Mixture baroque, la pièce fait en son centrer basculer la tragédie (première partie de la pièce) dans la bouffonnerie (seconde partie), le tout orchestrée par le Temps, allégorie qui tient le rôle du grand marionnettiste. Comme le montre le célèbre défi de mise en scène de l’ours, la pièce de Shakespeare ne peut s’aborder sans jouer avec les excès du théâtre, sans jouer à faire du théâtre... Osinski, en voulant faire du Osinski, c’est-à-dire du théâtre mental et intellectuel, n'ose guère: il aplatit les choses sous le couvercle de plomb d’un plateau blanc, d’où sortent de temps en temps des éléments verticaux assez mal exploités par les acteurs, et donc un peu esthétisants.


Si la première partie (jusqu’au monologue, très beau, du Temps) retient l’attention par son élégance et sa retenue, la seconde partie, baroque et bouffonne est bel et bien ratée, ainsi que le dénouement : l’apparition d’Hermione en statue reprenant lentement, très lentement, extrêmement lentement, tellement lentement, vie…


On comprend qu’Osinski, intéressé par le traitement du temps, ait été attiré par cette pièce, mais il en a fait un objet lisse et maladroit, comme s’il ne maîtrisait pas son arythmie.
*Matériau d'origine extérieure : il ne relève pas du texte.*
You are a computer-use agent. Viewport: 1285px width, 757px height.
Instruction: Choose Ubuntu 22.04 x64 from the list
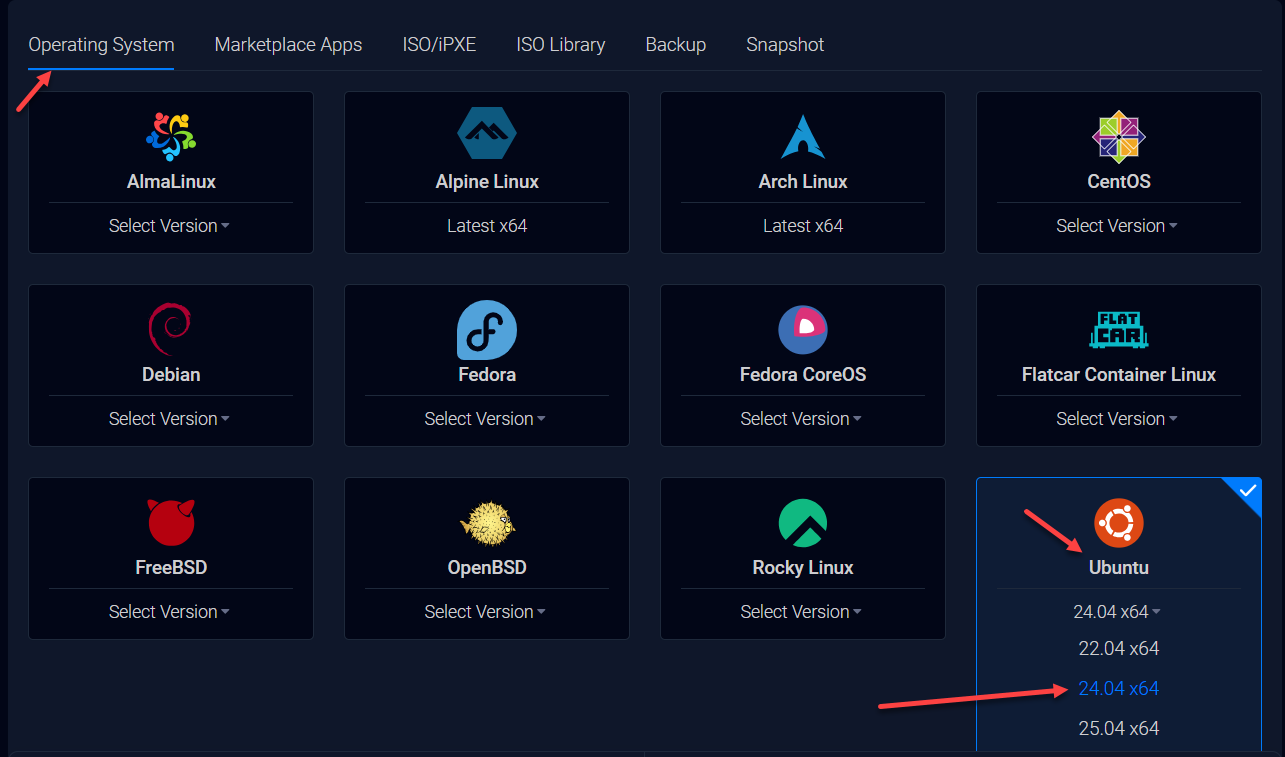click(1118, 649)
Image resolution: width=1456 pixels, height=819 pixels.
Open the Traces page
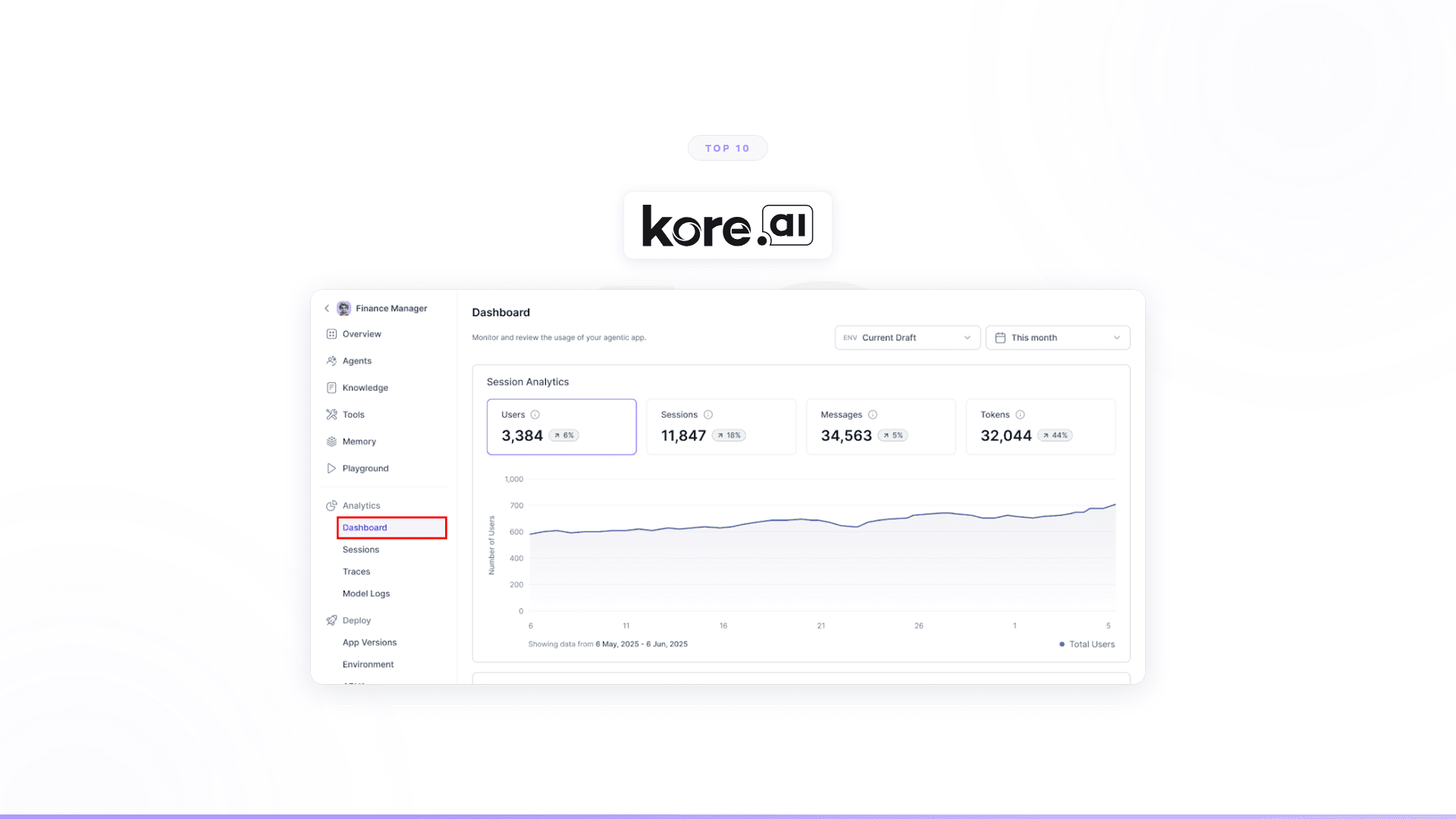pos(356,571)
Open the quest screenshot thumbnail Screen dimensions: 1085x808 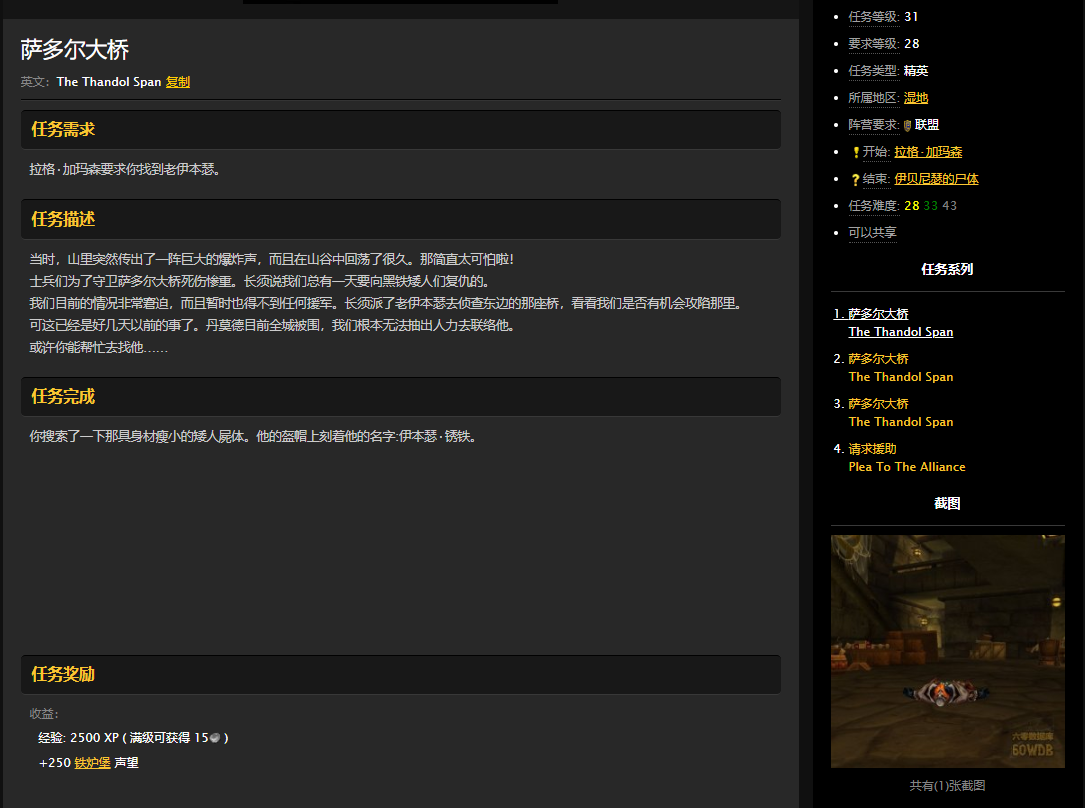pos(947,651)
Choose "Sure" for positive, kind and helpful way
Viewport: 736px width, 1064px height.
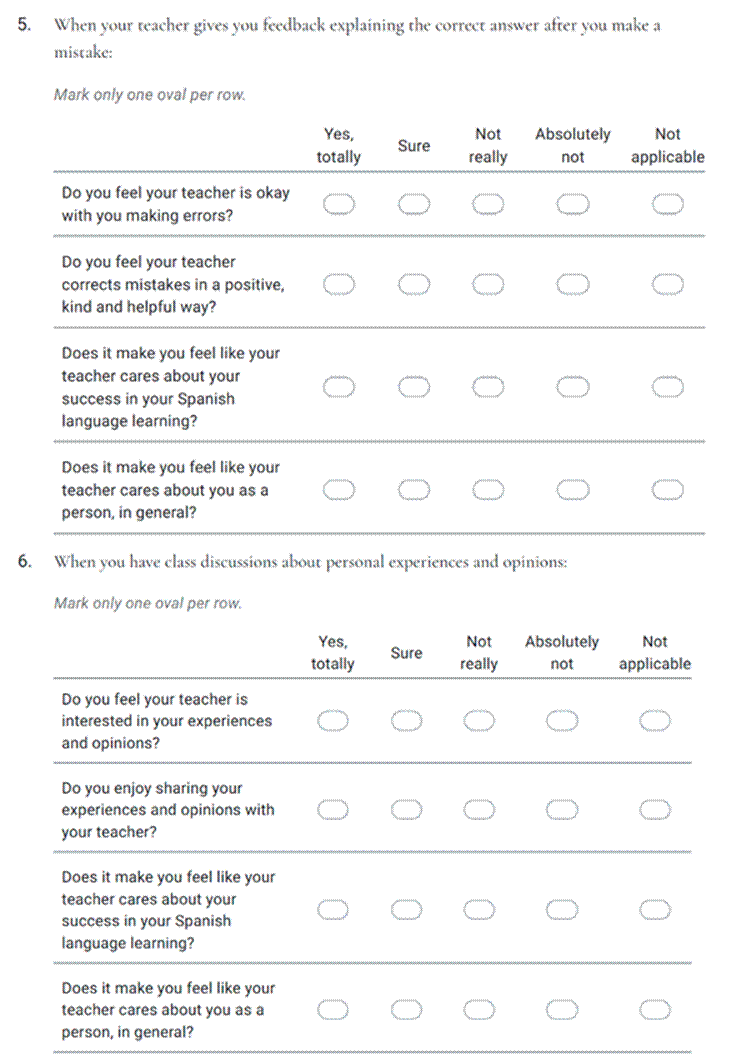coord(414,285)
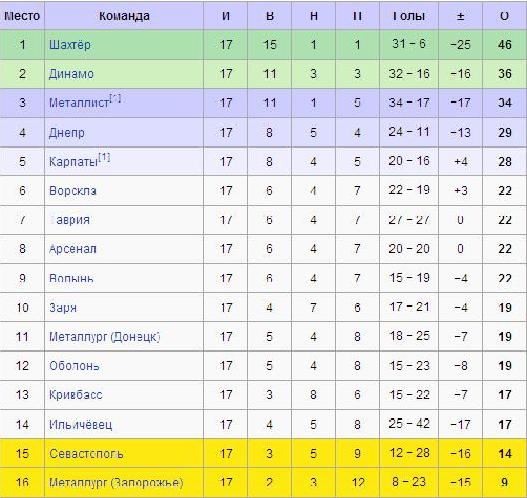Open the Кривбасс team link
Viewport: 527px width, 498px height.
pos(76,395)
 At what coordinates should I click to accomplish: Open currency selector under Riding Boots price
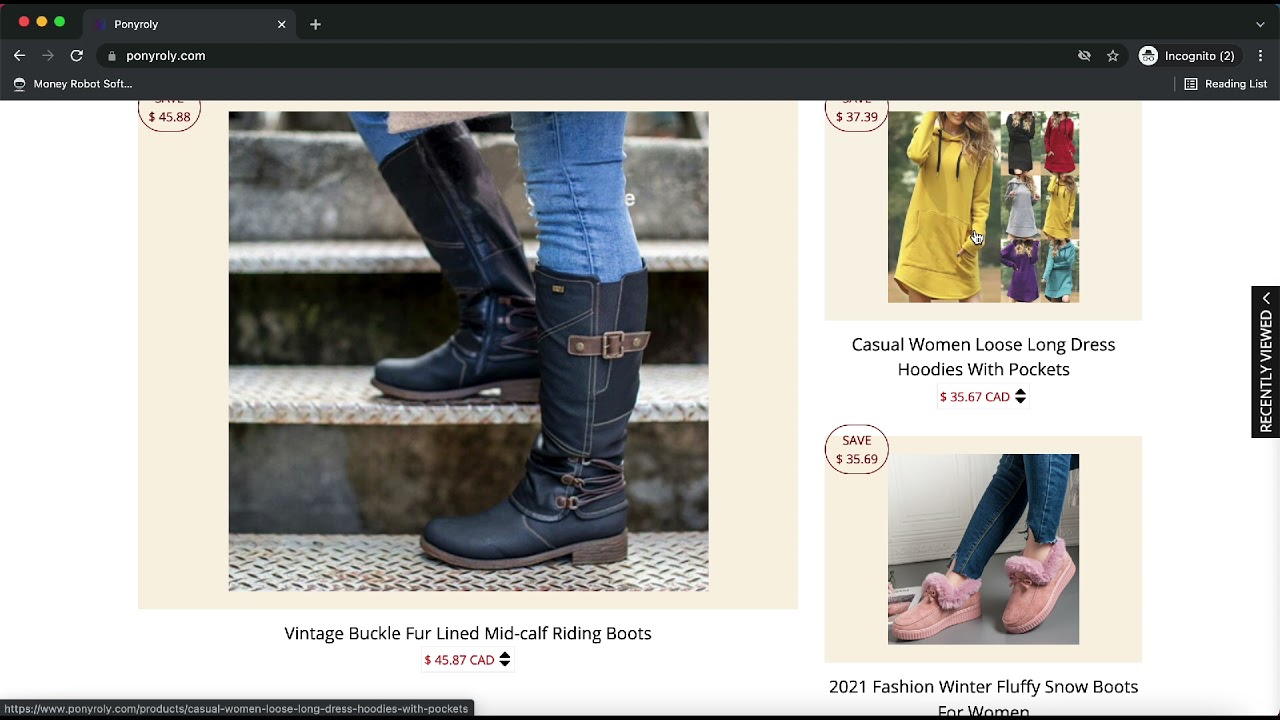[505, 660]
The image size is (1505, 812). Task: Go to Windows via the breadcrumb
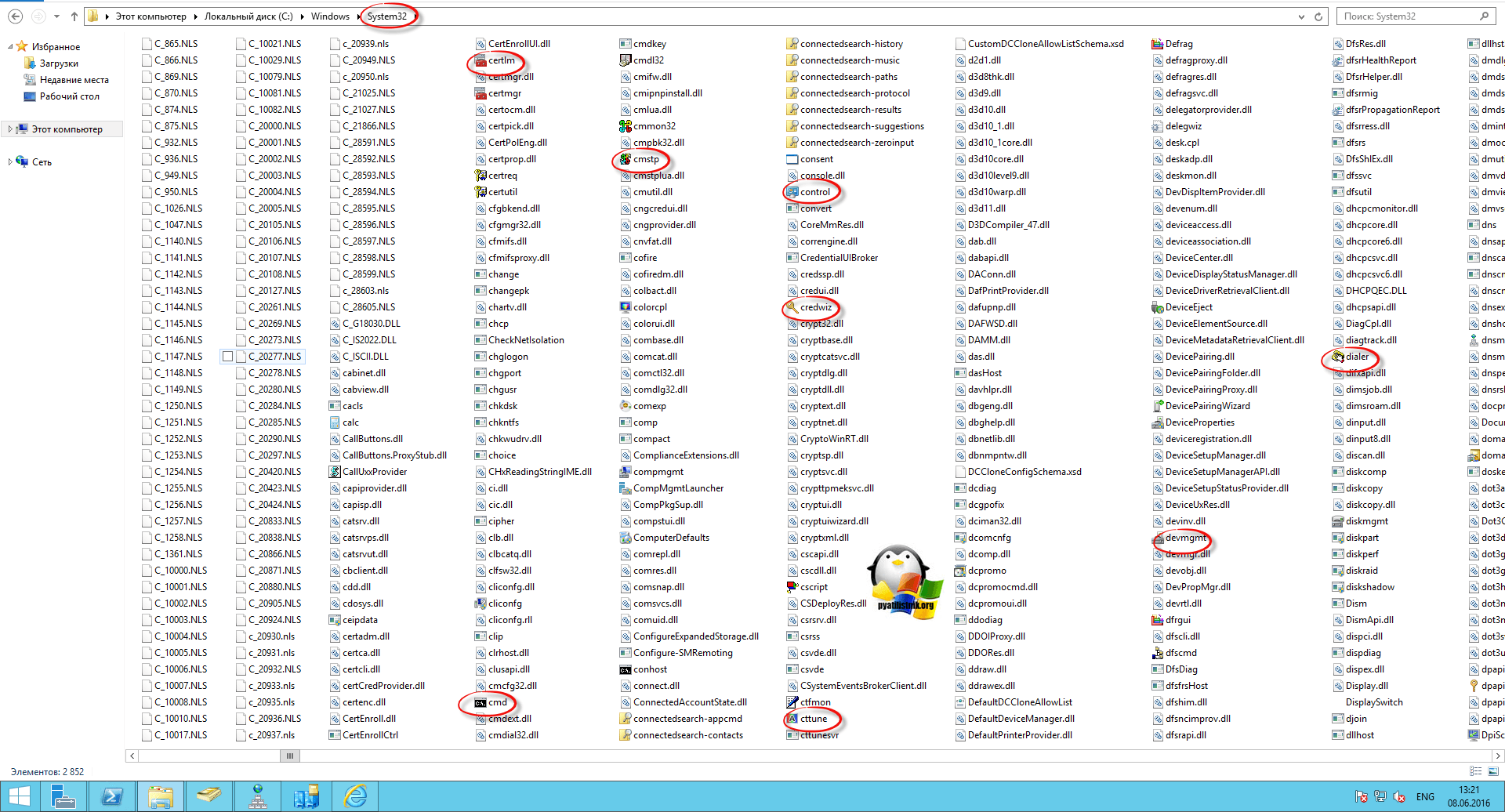332,16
Il reste que c’est un travail prometteur car révélateur d’un sain esprit de contradiction (il est aisé de faire « fonctionner » la pièce et ses effets prémédités), moins aisé d'en faire ressortir la simplicité et la pureté). Mon doute excède les ratages de la mise en scène et tient à la nécessité de monter cette pièce volatile, méditation habile sur le temps et la transmission, oui, mais où la « fabrique » du théâtre se fait , à mon sens, trop sentir pour nous interpeller en profondeur.


Car oui, monter un classique fait "voir" la mise en scène, et valorise le metteur en scène. Mais de grâce: montons autre chose que du Shakespeare, Jacques, et les autres!